Papillary excrescences were observed protruding into the lumen of the mass and ovarian biopsies were obtained. The abdominal cavity was washed with warm saline solution and a drain was placed in the Douglas pouch for drainage which was removed 3 days later. Early postoperative recovery was uneventful but on the 5th postoperative day the patient had uterine contractions and tocolytic therapy was initiated with nifedipine. She gave birth to a 1400 gr healthy male baby with spontaneous vaginal delivery.
Histo-pathological examination revealed ovarian endometriosis with marked decidual changes and hemosiderin-laden macrophages as well as moderate amount of polynuclear leukocytosis in cyst wall. The final pathological report confirmed infected endometrioma with deciduosis. Postoperatively patient received tazocin antibiotherapy for 3 weeks and discharged from the hospital without further complications. At the second postpartum month she was completely recovered and her baby was doing well without any complications related to prematurity.




Figure 1. Extensive deciduosis of the appendiceal wall including mucosal, muscular and serosal layers. Note ulceration of the appendiceal mucosa and intraluminal decidual tissue.
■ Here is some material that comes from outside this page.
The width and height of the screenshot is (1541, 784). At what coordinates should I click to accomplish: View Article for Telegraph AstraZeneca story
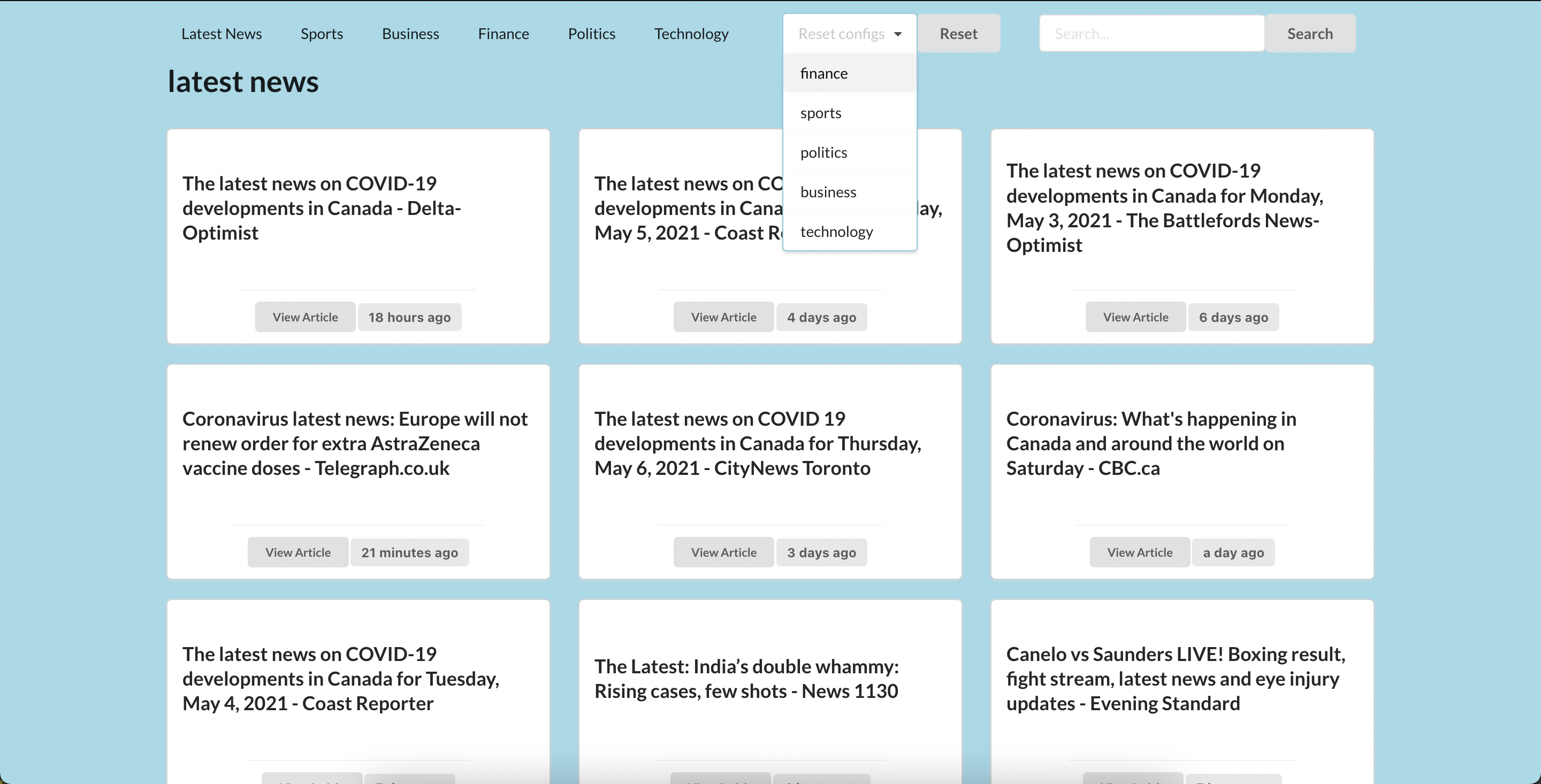click(298, 552)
Also the glandular structures can be identified at the decidual submucosal area (H&E, original magnification X10).


Discussion
 
Endometriosis of appendix is a rarely encountered condition, occurring with the rate of 0.2-0.3% in appendectomies (3). Recently, its prevalence was reported to be 2.8% and it is noted that when pelvic endometriosis is present, odds ratio for presence of appendiceal endometriosis was 20.9 compared with general population (4). There were no studies established which explained mechanism of appendiceal involvement. Although it is usually asymptomatic, some cases may present with perforation, intussusception and mucocel (5).
Therefore, endometriosis of the appendix is often an incidental finding during abdominal operations. Deciduosis appendix is encountered during pregnancy and it is frequently identified at the serosal region of the appendix. At this localization the decidualisation was attributed to the physiological reaction of the pluripotential submesothelial stromal cells to hormonal influences of the pregnancy (6). In some cases, the desidualisation was associated with evident endometrial glands as in our case which could also be visualized by demonstration of cytokeratin 7 by immunohistochemistry (Figure 1) (1).
Adnexal masses complicating pregnancy have been reported to occur in average 1 in 600 of live births and approximately 11% of these are endometriomas (7). These decidual changes of endometriosis can be characterized by mural nodules and that macroscopically mimics a malignant tumor. Therefore, in literature, there are several reported cases and all of them have resulted in surgery during pregnancy because of the suspicious imaging findings (2). Separately, there is one reported case that had an infected endometrioma during pregnancy.
In conclusion, we emphasize that deciudualized endometriosis may first present during pregnancy with acute abdomen necessitating emergency laparotomy and complicating the course of gestation. To our knowledge only 9 cases in which decidualized endometriotic tissue causing acute abdomen necessitating surgery during pregnancy were reported in the literature (8).
What makes our case special is that the patient needed two laparotomies during the pregnancy period which was a very stressful situation for both the patient and the physicians.